I'm not going to go over the same tired ground that hundreds of others have covered to refute this foolishness. Even the trolls know that many millions of people who used to vote for Democrats switched parties after the various civil rights acts were passed in the '60s under a Democratic majority. While they deny there was ever such a thing as the "Southern Strategy," and pretend that racist appeals for votes never happened, that's also a documented fact and they know that too.

But just because conservatives are clearly playing games, it doesn't lessen the insult to African Americans when they make these inane claims. After all, if Democrats are the "real racists," then 95 percent are African Americans must be very dumb indeed.

Here's one of conservatives' more "entertaining" strategies for proving their specious argument, from a chain email I received some time back, a painfully awkward attempt at satirizing the voice of a supposedly Democratic racist:

REWARD!

CAPTURE and RETURN  RUNAWAYS from the Democratic Party's LIBERAL PLANTATION.

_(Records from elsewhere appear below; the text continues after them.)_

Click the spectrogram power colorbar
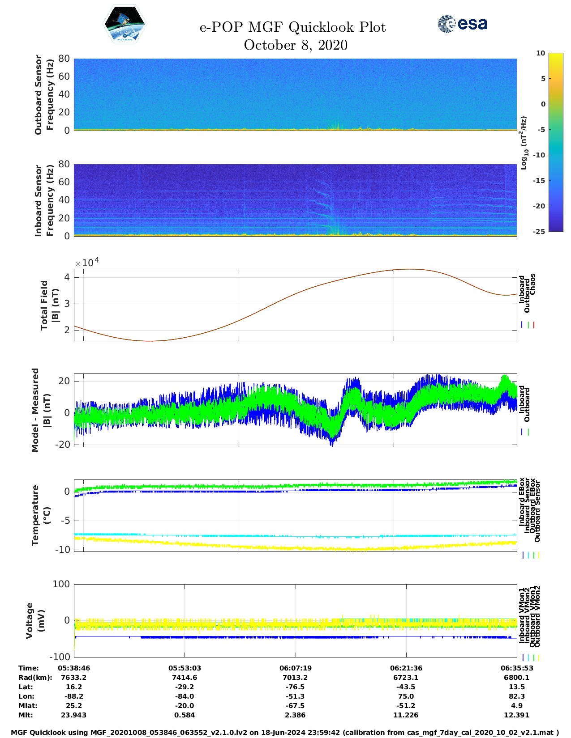This screenshot has width=571, height=738. (x=555, y=142)
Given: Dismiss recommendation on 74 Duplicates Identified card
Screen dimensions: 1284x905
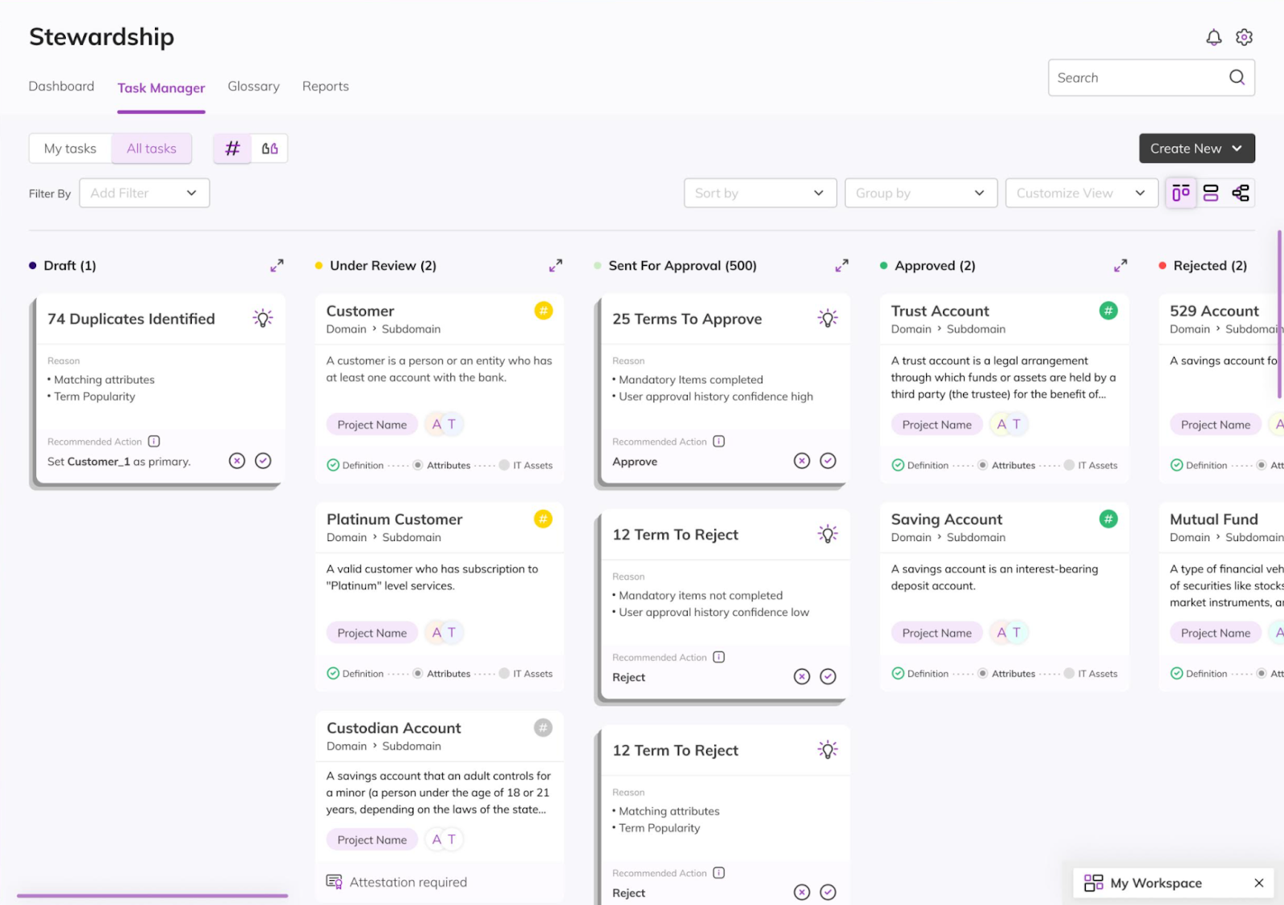Looking at the screenshot, I should pyautogui.click(x=237, y=460).
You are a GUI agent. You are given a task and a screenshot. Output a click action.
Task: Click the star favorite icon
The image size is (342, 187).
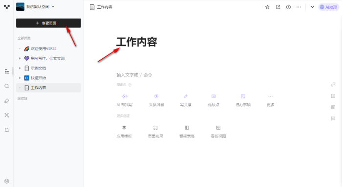point(267,7)
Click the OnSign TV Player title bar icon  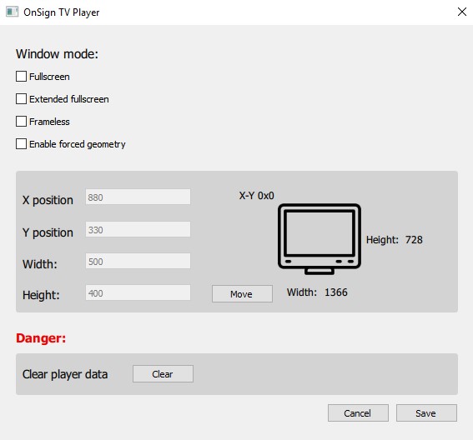pyautogui.click(x=12, y=12)
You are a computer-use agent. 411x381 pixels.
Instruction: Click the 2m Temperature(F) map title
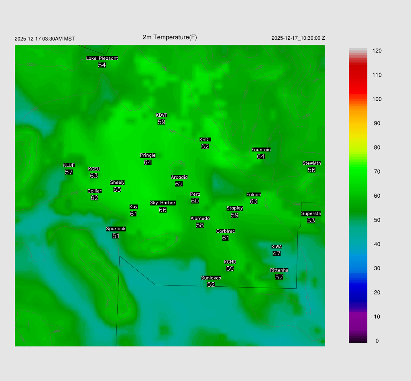[170, 37]
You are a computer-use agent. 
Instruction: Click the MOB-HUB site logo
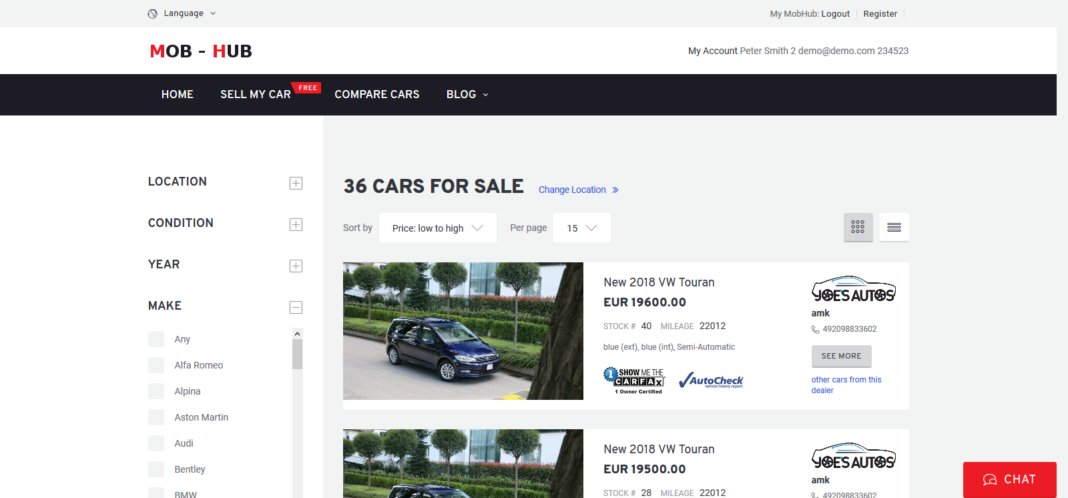(201, 51)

Any Person of Color claiming to be Republican, Conservative or a member of the Tea Party is suspect and should be berated, insulted, abused and returned.

BE ON THE LOOK-OUT

Runaways often speaking in an uppity manner about right the individual, personal responsibility an greatness of America and other such nonsense.

THE DEMOCRATIC PARTY

THE PARTY OF JIM CROW

THE PARTY OF BULL CONNOR

in the not so distant past would lynch People of Color for voting Republican.

Then we learned it's far better to just buy their votes using taxpayer money and for over forty years that's what we have done!

WE OWN THEM.

*Amount of cash reward pending results of our fund-raising efforts. You didn't expect us to use our own money, did you?

Those are words on a widely trafficked chain email, based upon real runaway slave posters. And it is disgusting, not only for the revolting imagery, but for making a mockery of the horror of slavery itself. After all, what this is is saying is that the vast majority of African Americans are "owned" by the Democratic Party, not because they've been bought but because they've been "bought-off," and by implication have no sense of personal responsibility or belief in the "greatness of America."

Again, this is a truly specious line of argument. They are saying that Black people vote Democratic because they've been "bought off" with all that generous welfare and food stamp money. The only "good" Black people, therefore, are the "runaways" who vote Republican. (Could they be any more contemptuous of the people they are supposed to be defending?) This "liberal plantation" concept, while not always as crudely expressed as in the aforementioned email, is pervasive among right wingers. And truthfully, this argument is often deployed by African American conservatives who obviously have a claim to use the imagery even though their message is insulting to the vast number of fellow African Americans who vote Democratic.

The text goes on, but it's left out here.